No proszę Cię...To szereg węzadełek w mózgu, które czasem mogą też zanikać. Bo chyba wcześniej wspomniałam te węzadełka. Nie ty panujesz nad uczuciami, a receptorki zapierniczające po mózgowszu. Owszem masz "władzę" nad pewnymi odruchami, czyli jeśli jesteś załóżmy zdenerwowana nie musisz tego okazywać, ale czułaś to zdenerwowanie mimo, że stłumiłaś je w sobie. Nie zdecydowałaś, że chcesz je czuć.

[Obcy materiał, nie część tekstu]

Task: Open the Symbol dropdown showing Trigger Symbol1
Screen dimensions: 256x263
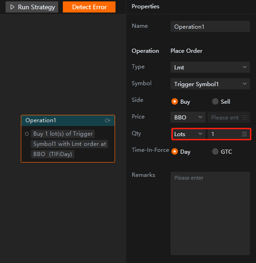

A i co do tej wyższość ludzi nad zwierzętami i rozumiem. Mal ja też kocham cały światek fauny, ale to chyba człowiek budował miasto, tworzył prawo, religie przeróżne, modę, prawda? Człowieczki nie małpeczki, nie pandy, nie pieski. Dlatego powiada się, że ludzie są wyżej od zwierzątek i nie chodzi tu o żadne poniżanie zwierząt, bo wszyscy powinni wiedzieć, że są one mądre. Tak po prostu mądre i człowiek by bez nich nie wytrwał. Ale ten rozum jest też synonimem do mózgu, który człowiek ma bardziej rozwinięty.
Ale dobra, żeby nie odbiegać, co do tych hormonów. Napisałam dlaczego uważa się iż w trakcie ciąży, po porodzie można czuć, czuje się więź z potomstwem. I to nie jest od tak, że ktoś se myśli: ach jak ja lubię dzieci -.-' Nie zmuszam Cię, żebyś podporządkowywała się temu. Myśl co tylko chcesz.
Ale jeszcze raz zaznaczę, żeby nie było, że biorę to sobie z kosmosu. W trakcie ciąży wytwarzane są hormony mechaniczne, odpowiedzialne za przystosowanie się organizmu matki do płodu takie jak: progesteron, relaksyna, gonadotropina itp... Odpowiadają za wiele czynności, tam przygotowują łożysko, produkują odpowiedni śluz.
Są jeszcze hormony wpływające na psychikę matki tak jak np. prolaktyna ( odpowiada za brak chęci do uprawiania seksu, bo podświadomie uwaga matki idzie w kierunku dziecka, a kobieta nawet nie musi wiedzieć, że jest w ciąży)
endorfiny, no ale najważniejszy oksytocyna ona tworzy więź emocjonalną matki z dzieckiem.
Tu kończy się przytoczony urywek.